The strongest advantage of a set of simple, robust performance measurements is that they often are the first early warnings that something is going wrong -- that you're headed for the cliff. They can help you to spot and fix an issue before it deteriorates into a major crisis.Of course, this presumes that the partners want to confront performance issues honestly and directly. In some law firm cultures, partners are more comfortable with denying the existence of risks, even when they are obvious.

In other words, "if it ain't broke, don't fix it." This sounds like common sense, but law firm partnerships that follow this maxim never get around to fixing a problem until it's broken beyond all repair.

more than numbers

This is not just about scruntinizing spreadsheets. It also involves qualitative measurements, which are taken by the observation of the completion of a required action, such as the completion of a part of a business plan. The failure to observe a qualitative measurement – and action that is expected by a certain date from someone in your firm, for example – can be a first sign of an underlying problem.
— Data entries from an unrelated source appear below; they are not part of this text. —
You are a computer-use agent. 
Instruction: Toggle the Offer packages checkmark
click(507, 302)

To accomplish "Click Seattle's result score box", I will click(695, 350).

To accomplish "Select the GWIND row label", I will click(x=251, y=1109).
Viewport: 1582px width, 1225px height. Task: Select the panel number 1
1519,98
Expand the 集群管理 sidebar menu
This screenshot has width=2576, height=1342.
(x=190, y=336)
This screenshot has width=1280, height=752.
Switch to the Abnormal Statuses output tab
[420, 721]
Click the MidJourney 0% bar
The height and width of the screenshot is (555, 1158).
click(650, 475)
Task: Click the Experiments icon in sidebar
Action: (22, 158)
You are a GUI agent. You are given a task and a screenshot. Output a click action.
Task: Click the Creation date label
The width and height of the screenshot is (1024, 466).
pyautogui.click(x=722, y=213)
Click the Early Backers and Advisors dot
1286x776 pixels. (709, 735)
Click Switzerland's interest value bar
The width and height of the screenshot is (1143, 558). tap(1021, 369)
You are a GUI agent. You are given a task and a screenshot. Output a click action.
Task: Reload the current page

Rather than waiting and hoping that things get better -- that the partner "turns around" his or her performance -- the lawyer and the firm should ask, "What prevents the completion of this action on time?" Identify and address the problems now, rather than at an end-of-the-year autopsy (also known as year-end profit distributions).

Quantitative measures produce numbers, such as fully-loaded operating cost per lawyer hour as an indicator to help determine the effectiveness of your efforts to reduce costs (and thereby improve profitability). There is one very important caution about quantitative measurements -- even more important than their accuracy to the tenth decimal point. Changes in the numbers usually are more significant than the absolute value of the measurement. Variation in performance measurements in law firms is a natural phenomenon and always is present to some extent. However, variation should be investigated whenever: the variation is outside the normal limits that are typically observed; and the variation persists for a significant length of time; and there is no obvious explanation for the variation. See "Watching How the Numbers Move" (Walker Clark World View, 3 August 2017)

ending the irrational fear of measurement

The best way to combat metrisiphobia among your partners is to emphasize the practical value of the measurements for each lawyer's own practice. Most lawyers, by experience and training if nothing else, tend to be excellent at analyzing seemingly unrelated facts to gain understanding and insights about complex issues. Measurements give them the tools to apply those skills to their own work, not only for better business performance but -- equally importantly -- for a much better quality of professional life in one of the world's most demanding business environments.

Norman Clark and Lisa M. Walker Johnson


1. metrisiphobia [fr. Gk metrisi, measurement phobia, irrational fear] an irrational or deeply emotional fear of measurement, most commonly occurring among members of the legal profession.